Q: I'm 25 and more than a year and a half into my first reporting job. I work at a small (so small we don't even have a website) weekly paper but have always dreamed of moving on to a daily. I worked my butt off in college and reported for the school paper. I was even part of a group of students who won a Robert F. Kennedy Journalism Award for stories we wrote that were published all across the state.
I give every story my all and people have always complimented my writing. I've applied to several larger papers and was interviewed by some, but, almost invariably, I have been told they won't hire me because I don't have enough experience. The papers I tried for seemed like the next logical step up from where I am, but I've run into a catch-22: If you don't already have the experience, employers won't allow you to get it.
I've always been passed over by dailies for internships and jobs. How can I ever get a job at a daily if prior daily experience is a requirement?
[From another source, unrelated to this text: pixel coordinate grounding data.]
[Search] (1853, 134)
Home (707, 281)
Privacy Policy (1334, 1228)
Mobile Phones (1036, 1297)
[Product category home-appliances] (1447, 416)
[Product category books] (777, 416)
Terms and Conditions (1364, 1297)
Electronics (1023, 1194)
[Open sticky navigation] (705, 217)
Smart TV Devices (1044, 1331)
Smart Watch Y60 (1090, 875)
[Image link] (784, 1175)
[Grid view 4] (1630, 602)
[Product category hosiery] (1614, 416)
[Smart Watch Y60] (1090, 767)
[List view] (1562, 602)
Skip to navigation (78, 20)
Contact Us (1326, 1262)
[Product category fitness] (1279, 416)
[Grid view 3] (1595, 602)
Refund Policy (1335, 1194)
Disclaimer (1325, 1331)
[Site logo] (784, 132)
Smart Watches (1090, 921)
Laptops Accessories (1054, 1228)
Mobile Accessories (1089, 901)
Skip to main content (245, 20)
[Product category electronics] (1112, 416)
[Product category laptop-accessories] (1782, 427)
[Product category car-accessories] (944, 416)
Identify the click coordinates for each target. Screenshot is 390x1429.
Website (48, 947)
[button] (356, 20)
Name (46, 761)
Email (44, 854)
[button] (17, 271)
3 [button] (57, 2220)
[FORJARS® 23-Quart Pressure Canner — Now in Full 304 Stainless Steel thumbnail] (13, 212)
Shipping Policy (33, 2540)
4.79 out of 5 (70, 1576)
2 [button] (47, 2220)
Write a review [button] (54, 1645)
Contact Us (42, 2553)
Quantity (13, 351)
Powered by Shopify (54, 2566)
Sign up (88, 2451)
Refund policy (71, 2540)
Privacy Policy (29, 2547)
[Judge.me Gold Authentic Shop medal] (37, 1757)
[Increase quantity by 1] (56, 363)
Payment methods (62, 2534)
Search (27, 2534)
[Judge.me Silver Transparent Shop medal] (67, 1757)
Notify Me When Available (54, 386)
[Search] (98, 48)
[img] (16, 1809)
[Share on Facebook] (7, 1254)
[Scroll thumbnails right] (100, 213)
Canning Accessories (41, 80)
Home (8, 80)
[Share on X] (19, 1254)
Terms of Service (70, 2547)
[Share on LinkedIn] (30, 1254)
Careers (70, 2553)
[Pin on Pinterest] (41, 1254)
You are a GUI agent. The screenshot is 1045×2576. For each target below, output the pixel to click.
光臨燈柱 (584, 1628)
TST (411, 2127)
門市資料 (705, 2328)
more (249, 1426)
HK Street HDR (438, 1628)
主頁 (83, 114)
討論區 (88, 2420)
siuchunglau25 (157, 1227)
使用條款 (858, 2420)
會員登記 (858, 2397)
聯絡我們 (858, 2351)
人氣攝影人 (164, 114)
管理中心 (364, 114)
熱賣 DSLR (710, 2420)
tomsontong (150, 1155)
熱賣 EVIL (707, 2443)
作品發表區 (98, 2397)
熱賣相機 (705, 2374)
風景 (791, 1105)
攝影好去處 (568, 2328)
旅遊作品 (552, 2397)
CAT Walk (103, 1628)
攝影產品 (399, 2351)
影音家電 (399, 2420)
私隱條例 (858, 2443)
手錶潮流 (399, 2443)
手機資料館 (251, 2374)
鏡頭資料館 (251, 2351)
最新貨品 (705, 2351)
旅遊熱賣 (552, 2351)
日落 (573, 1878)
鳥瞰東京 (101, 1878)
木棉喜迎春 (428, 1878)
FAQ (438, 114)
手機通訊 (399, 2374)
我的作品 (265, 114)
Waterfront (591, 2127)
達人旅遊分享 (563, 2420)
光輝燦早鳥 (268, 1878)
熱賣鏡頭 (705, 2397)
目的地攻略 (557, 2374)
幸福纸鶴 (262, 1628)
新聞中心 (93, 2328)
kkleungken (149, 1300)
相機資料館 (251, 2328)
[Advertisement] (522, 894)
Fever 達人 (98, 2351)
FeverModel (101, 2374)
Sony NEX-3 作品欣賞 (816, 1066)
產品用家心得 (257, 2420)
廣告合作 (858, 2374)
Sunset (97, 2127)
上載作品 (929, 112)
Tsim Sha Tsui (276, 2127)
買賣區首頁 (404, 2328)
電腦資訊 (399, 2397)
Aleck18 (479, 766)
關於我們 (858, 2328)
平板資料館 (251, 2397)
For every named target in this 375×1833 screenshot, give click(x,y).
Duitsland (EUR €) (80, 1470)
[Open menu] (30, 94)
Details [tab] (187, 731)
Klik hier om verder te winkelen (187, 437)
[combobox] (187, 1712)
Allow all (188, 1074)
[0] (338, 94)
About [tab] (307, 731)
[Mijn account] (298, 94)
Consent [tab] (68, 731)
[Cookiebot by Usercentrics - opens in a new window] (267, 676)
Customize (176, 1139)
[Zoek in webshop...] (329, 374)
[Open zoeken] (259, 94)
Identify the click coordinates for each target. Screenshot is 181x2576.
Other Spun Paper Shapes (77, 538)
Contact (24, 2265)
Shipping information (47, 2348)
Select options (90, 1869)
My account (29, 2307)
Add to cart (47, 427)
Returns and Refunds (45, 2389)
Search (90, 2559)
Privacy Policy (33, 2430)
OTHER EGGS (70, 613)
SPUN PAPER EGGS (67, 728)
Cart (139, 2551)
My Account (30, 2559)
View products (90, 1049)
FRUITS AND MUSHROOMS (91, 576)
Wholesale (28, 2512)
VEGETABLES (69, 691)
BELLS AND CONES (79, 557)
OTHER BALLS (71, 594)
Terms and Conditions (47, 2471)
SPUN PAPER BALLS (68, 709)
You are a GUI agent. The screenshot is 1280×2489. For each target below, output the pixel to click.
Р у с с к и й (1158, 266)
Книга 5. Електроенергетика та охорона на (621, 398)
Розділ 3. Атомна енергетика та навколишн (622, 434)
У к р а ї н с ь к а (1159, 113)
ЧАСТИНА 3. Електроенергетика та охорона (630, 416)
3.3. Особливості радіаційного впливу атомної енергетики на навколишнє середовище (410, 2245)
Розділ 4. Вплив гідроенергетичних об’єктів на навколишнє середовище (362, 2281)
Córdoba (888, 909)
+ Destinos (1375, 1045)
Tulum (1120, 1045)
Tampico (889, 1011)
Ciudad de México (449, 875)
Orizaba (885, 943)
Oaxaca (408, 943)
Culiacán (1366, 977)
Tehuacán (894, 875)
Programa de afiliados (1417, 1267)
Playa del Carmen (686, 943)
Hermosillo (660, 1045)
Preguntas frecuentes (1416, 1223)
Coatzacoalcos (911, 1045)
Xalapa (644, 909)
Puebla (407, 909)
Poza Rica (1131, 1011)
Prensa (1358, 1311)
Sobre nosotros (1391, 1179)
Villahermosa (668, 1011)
The thing is, I know I can handle anything life throws at me, but I've never discovered the magic words that will convince a prospective employer of that.
Am I just too ambitious and too impatient? Should I wait longer when I feel small-town newspapering has already taught me most everything it can teach me? How do you convince the big guys you are not a lightweight?
A: I can understand your frustration.
But don't fall into the trap that so many people do: "how can I get experience if no one will give me experience?" What those editors are really telling you -- they should say it -- is that they are hiring more experience people.
This suggests two directions: Keep working and apply later or, better, apply to smaller places where you will be more competitive. It sounds as though you're good, you're just applying within pools of people who have more daily experience than you do. Keep trying, but apply to smaller dailies or dailies in places where you think they'll get less-experienced applicants.